1. 職務経歴の言語化に全力を注ぐ:実績を数字で語れるように棚卸しする。面接官側を経験して分かりましたが、評価されるのは「何ができて、何を再現できる人か」です 2. 英語不問の求人群で市場価値を測る:まず自分の現在地を知る。エージェント経由で複数社の提示条件を比較すると、英語なしでの上限が見えてきます 3. 求人票の「歓迎要件」は気にしすぎない:歓迎欄の英語は減点要素になりにくい。必須要件さえ満たせば応募して構いません 4. エージェントに英語要件の実態を聞く:求人票に書いてあっても実務ではほぼ使わない、というケースは珍しくない。中の温度感はエージェントが知っています
エージェントの具体的な選び方や使い方は転職エージェントの使い方にまとめています。英語に不安がある人ほど、情報の非対称性を埋めてくれるエージェントの価値は大きいはずです。
面接で「英語はできますか」と聞かれたら
英語不問の求人でも、面接で英語について軽く聞かれることはあります。ここでの答え方を間違えると、不要な減点を招くので触れておきます。
面接官側を経験した立場から言うと、この質問の意図はたいてい「正直さと向上心の確認」です。できないものをできると盛るのは論外として、避けたいのは「英語は全然ダメで……」と必要以上に卑下してしまう答え方。自信のなさだけが印象に残ります。
おすすめは、事実+スタンスのセットで答えること。例えば「現時点で業務で使えるレベルではありません。ただ、御社の業務で必要になる場面があれば、優先度を上げて学ぶつもりです」といった具合です。できないことを認めつつ、学ぶ姿勢を示す。英語不問のポジションなら、これで減点されることはまずありません。
逆に、もし英語力を厳しく問われる面接だったとしたら、それはそのポジションが実は英語必須だったということ。入社後にミスマッチで苦しむより、選考段階で分かったほうがむしろラッキーだと捉えていいと思います。
「後から英語を足す」という選択肢も残しておく
最後に一つ。英語は「今できないから一生諦める」ものではありません。
TOEICで言えば、スコア100点アップには一般に200〜300時間が必要と言われています(諸説あり)。逆算すれば、1日1時間の学習で半年〜1年で100点上がる計算。転職してキャリアの土台を固めてから、次のステップとして英語を足す。この順番でも全然遅くないんです。

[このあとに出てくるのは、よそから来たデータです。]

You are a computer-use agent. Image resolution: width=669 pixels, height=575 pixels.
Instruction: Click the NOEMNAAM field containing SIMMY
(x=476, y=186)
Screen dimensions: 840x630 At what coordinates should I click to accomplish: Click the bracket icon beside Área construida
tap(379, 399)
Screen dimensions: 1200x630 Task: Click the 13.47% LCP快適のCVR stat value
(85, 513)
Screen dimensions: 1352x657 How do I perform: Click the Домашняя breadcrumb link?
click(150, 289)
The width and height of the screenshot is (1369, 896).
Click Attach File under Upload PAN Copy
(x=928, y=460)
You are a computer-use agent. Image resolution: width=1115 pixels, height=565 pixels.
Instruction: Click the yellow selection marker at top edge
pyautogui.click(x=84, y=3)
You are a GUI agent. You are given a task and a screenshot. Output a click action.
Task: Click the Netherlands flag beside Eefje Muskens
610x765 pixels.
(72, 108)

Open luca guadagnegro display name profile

目標設定としては、履歴書に書ける目安とされる600点がまず分かりやすい。TOEIC公開テストの平均スコアが約615点なので、600点は「平均的な受験者に並ぶライン」とも言えます。難易度の実際はTOEIC600点の難易度で解説しているので、興味があれば覗いてみてください。
まとめ
- ▸英語ができなくても転職は成功する。国内市場には英語不問求人が多数ある
- ▸英語要件の有無は「業務相手が日本語話者かどうか」でほぼ決まる構造
- ▸「全員に英語が必要」は英語学習サービスのマーケティングメッセージとして割り引いて受け取る
- ▸外資志向・高年収帯狙い・勤務先の海外展開加速など、英語が分岐点になる条件に当てはまるかをまず確認する
- ▸当てはまらないなら、英語より職務経歴の言語化と求人選びの精度に投資したほうがリターンは大きい
- ▸英語は後から足せる。必要になったタイミングで600点を起点に積み上げれば間に合う
英語ができないことを引け目に感じる必要はありません。大事なのは、自分の狙う市場で何が評価されるかを見極めること。そこさえ外さなければ、転職の選択肢は十分に広いと思います。